Com quatro álbuns gravados – Chico Saldanha (1988), Celebração (1998), Emaranhado (2007) e Plano B (2017) –, o compositor Chico Saldanha costuma brincar acerca do intervalo entre seus lançamentos. “A imperfeição é mais fácil de tolerar em doses pequenas”, diz, citando a poeta polonesa Wislawa Szymborska (1923-2012).

Autor de clássicos da música popular brasileira, entre os quais “Itamirim” e “Linha Puída”, o rosariense é considerado entre seus pares como a memória viva da música popular brasileira produzida no Maranhão: foi o responsável por fazer chegar aos ouvidos de Papete o repertório registrado pelo artista em Bandeira de Aço (Discos Marcus Pereira, 1978); integrou a primeira formação do Regional Tira-Teima, tendo tocado violão na gravação do antológico Lances de Agora (Discos Marcus Pereira, 1978), de Chico Maranhão; em 1985, com os parceiros Giordano Mochel e Ubiratan Sousa, produziu o compacto Sotaques, em que canta “Fuzileiro de Novo”, com que comemorava a volta dos Fuzileiros da Fuzarca naquele ano; e entre outros feitos produziu, com os mesmos parceiros, o compacto Velhos Moleques (1986), que reuniu Antonio Vieira (1920-2009), Agostinho Reis (s/d), Cristóvão Alô Brasil (1922-1998) e Lopes Bogéa (1926-2004). Para se ter uma ideia, o primeiro só viria a estrear em disco solo em 2001, com O Samba é Bom, produzido por Zeca Baleiro.

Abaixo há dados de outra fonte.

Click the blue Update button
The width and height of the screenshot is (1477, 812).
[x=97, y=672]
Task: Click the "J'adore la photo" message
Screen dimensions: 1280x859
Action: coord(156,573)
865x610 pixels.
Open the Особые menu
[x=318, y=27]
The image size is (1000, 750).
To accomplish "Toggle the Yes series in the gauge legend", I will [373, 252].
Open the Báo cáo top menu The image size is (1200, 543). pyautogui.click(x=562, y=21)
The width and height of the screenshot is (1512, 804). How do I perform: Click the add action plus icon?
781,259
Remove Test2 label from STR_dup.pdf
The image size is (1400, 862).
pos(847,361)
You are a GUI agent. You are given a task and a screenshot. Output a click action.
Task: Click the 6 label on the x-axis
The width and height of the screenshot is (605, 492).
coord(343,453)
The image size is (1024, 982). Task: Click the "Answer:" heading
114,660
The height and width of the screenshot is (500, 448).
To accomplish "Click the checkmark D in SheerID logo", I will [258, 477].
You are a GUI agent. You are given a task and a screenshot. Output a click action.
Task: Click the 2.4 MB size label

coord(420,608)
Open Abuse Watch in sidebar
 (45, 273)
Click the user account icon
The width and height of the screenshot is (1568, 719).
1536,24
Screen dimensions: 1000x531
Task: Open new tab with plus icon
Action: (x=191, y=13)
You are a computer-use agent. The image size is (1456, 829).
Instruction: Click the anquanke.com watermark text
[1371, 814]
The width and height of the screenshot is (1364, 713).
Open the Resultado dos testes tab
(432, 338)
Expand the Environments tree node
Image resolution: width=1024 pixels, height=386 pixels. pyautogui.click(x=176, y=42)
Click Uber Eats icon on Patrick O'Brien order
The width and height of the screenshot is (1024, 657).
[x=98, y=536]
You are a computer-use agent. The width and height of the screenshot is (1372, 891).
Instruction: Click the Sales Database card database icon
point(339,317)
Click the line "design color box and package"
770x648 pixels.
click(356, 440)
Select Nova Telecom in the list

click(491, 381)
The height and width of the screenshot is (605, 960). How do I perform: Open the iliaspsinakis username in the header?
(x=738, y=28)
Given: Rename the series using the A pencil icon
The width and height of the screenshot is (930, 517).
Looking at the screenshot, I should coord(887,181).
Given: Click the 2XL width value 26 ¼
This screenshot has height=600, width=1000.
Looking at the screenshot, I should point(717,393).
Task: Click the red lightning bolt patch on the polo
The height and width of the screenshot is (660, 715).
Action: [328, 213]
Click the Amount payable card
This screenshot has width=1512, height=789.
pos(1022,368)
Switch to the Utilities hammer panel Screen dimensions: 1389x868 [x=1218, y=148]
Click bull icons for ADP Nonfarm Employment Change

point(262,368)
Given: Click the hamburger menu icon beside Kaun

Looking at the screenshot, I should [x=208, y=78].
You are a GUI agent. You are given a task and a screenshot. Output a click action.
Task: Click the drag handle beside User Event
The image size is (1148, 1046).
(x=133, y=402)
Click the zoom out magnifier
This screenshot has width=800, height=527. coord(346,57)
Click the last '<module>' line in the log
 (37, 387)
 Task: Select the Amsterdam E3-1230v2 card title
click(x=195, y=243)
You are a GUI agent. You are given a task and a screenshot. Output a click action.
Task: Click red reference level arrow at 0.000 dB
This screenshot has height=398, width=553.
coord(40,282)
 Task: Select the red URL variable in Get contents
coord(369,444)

Só estas referências iniciais já garantiriam a Saldanha um lugar no panteão sagrado da MPB. Mas o artista, que completa 79 anos hoje (11), segue produzindo, mantendo a qualidade característica e, sorte a nossa, tem disponibilizado alguns singles, em sua própria voz ou de intérpretes de mútua admiração. São os casos recentes de “Dolores” – uma singela homenagem a Dolores O’Riordan (1971-2018), vocalista dos Cranberries, de que tenho a honra de ser o parceiro letrista –, interpretada por ele em um inspirado dueto com a cantora Regiane Araújo; “Dom Quixote”, parceria com Ivan Sarney, repescada do repertório setentista dos festivais de música de que participou, que finalmente ganhou o mundo na voz de Lucas Sobrinho; e “Arco-Íris”, toada solitária de rara beleza, interpretada por Elizeu Cardoso, cuja honra de cantá-la ele considera um verdadeiro presente.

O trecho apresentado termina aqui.